Content prerequisite for Phase 1 (new, from the schema reality): decide and produce the capped clarifier chip set. The single explanation field supports a generic "Put it simply / Show an example / When does this apply?" set; if even those need authored, judged, human-passed copy beyond restating the sentence, that authoring is a Phase-1 content task, not wiring. If no authored clarifiers are funded for v1, Phase 1 ships source chip + "Ask Lane" disabled-with-waitlist rather than chips that merely echo q.explanation.

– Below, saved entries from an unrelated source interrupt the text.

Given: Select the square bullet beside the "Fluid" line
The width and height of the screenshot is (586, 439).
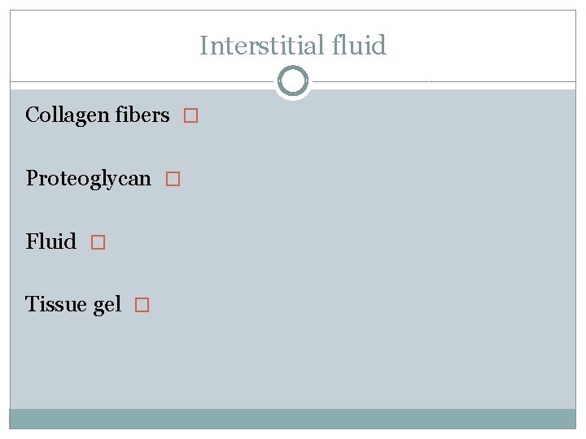Looking at the screenshot, I should (98, 242).
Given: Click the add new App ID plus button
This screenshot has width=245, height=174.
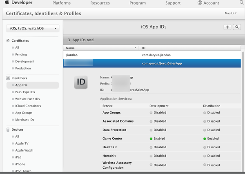Looking at the screenshot, I should tap(227, 27).
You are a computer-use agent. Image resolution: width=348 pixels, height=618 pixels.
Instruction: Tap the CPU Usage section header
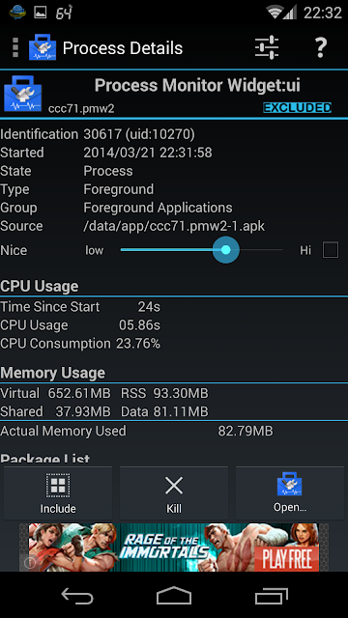click(40, 287)
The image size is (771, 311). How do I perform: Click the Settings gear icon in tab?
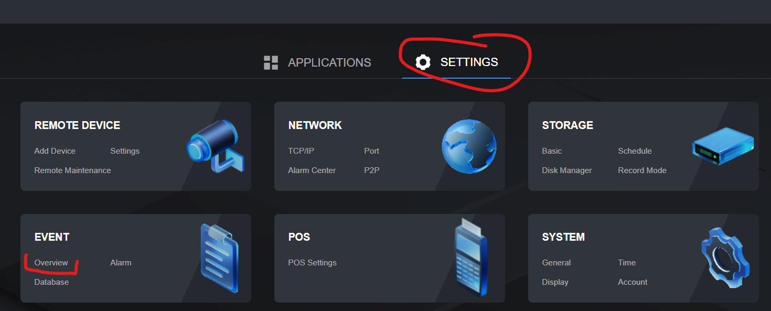423,62
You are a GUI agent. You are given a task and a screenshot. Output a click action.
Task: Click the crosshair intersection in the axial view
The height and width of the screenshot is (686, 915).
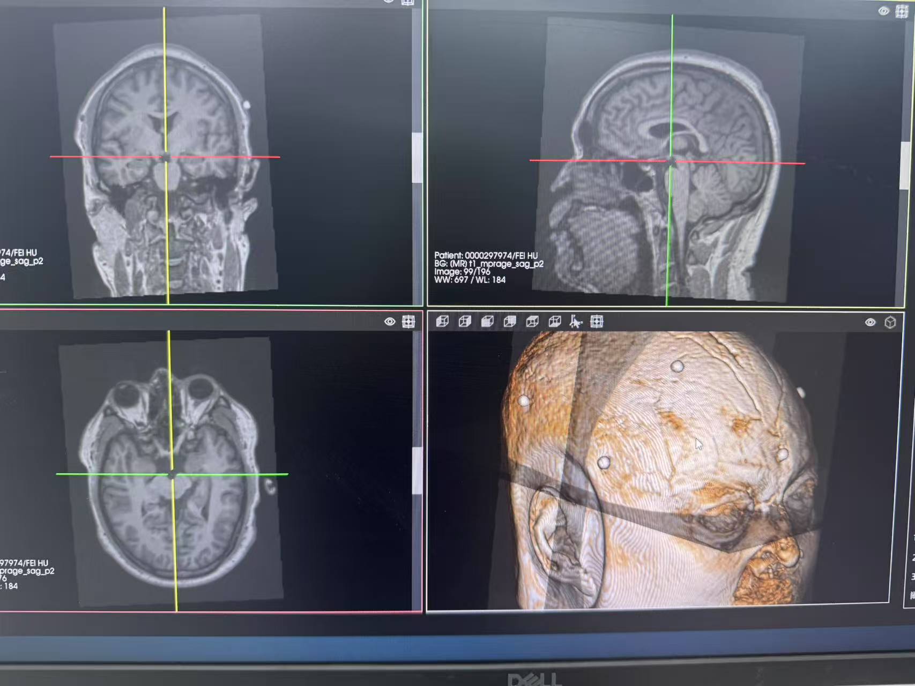click(172, 474)
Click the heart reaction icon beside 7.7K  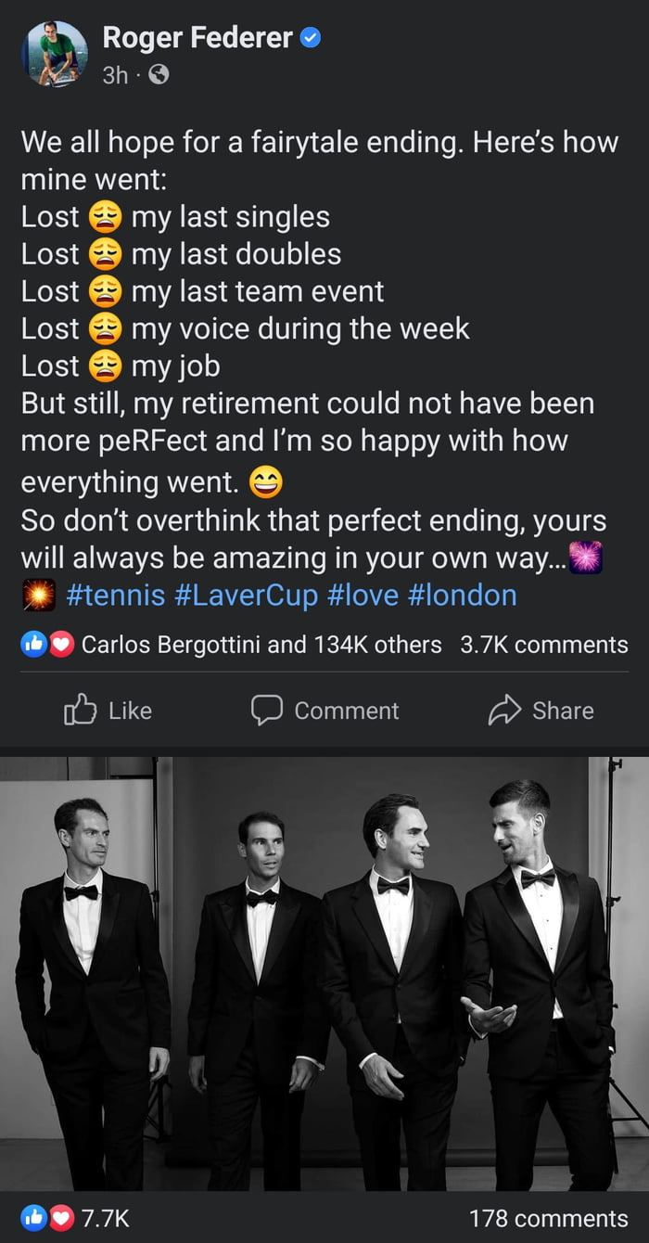[61, 1218]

Only the genuinely unresolved:
explanation blob per question (verified keys: id/mode/category/question/choices/correct/explanation/difficulty — no per-wrong-choice field). Per-choice rebuttals need authored + judged + human-passed copy for every (question, wrong-choice) pair across 323 AZ Qs (and each state bank) — a real content cost. Phase 1 ships only the generic clarifier set; per-choice chips are a corpus-schema milestone.* Decide the schema (rebuttals: {B: "...", C: "..."}?) + production budget.Relevant files: /Users/arizona/CLAUDE CODE/passlane/app/index.html (the single 287 KB app; all line refs above) and /Users/arizona/CLAUDE CODE/passlane/app/questions.json (323-Q AZ default bank; one explanation per question — the content fact behind §1/§3/§8/§9). The frozen voice harness that must stay green: /Users/arizona/CLAUDE CODE/passlane/voice-sandbox/harness.js.